PROBLEM TO SOLVE
Could you count how many lines of the data include "moderne" and answer with the number only?
§ §
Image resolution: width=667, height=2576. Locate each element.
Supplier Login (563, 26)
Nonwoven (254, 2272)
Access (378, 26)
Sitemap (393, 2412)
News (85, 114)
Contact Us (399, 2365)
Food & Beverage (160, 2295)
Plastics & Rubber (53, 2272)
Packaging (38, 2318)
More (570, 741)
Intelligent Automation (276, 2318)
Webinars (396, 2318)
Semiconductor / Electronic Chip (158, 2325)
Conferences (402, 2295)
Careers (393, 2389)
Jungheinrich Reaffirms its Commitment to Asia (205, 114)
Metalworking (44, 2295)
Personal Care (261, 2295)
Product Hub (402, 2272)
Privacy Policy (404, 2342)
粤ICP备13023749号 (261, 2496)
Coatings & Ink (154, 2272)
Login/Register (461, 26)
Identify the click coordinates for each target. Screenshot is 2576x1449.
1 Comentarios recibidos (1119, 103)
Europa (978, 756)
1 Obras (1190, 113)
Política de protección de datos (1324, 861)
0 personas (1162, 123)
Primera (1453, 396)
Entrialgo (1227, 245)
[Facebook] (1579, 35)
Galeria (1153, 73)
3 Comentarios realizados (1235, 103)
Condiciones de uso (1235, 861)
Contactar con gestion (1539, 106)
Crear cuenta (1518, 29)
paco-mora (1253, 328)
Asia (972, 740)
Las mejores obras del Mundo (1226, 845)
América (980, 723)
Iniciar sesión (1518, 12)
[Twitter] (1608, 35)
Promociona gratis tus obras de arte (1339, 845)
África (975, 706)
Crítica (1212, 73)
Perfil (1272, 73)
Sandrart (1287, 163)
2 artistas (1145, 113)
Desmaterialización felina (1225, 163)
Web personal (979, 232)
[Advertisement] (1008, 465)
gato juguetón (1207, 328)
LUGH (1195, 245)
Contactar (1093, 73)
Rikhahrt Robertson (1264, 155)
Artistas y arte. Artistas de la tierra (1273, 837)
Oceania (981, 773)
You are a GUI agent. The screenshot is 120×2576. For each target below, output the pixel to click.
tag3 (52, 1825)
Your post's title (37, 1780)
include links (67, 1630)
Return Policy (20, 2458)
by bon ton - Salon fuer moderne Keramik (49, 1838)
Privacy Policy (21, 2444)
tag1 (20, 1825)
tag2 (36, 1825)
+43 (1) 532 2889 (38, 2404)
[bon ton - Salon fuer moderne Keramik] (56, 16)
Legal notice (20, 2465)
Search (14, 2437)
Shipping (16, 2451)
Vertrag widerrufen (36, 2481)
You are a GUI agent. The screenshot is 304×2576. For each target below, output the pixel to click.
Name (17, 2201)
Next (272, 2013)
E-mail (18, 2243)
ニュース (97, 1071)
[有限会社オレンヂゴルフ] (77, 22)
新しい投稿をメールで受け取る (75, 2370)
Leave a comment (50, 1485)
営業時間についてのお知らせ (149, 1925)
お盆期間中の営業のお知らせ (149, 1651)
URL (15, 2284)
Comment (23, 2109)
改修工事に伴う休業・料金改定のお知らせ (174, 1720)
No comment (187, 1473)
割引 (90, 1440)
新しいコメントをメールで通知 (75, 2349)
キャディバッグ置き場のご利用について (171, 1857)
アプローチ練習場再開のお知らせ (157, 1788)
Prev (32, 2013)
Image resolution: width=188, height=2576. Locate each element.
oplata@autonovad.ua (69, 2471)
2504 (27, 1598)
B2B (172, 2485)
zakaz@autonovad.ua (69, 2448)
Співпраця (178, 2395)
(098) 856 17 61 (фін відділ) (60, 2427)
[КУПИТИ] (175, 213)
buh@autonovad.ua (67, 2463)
§ §
SOLUTION TO THE EXERCISE
2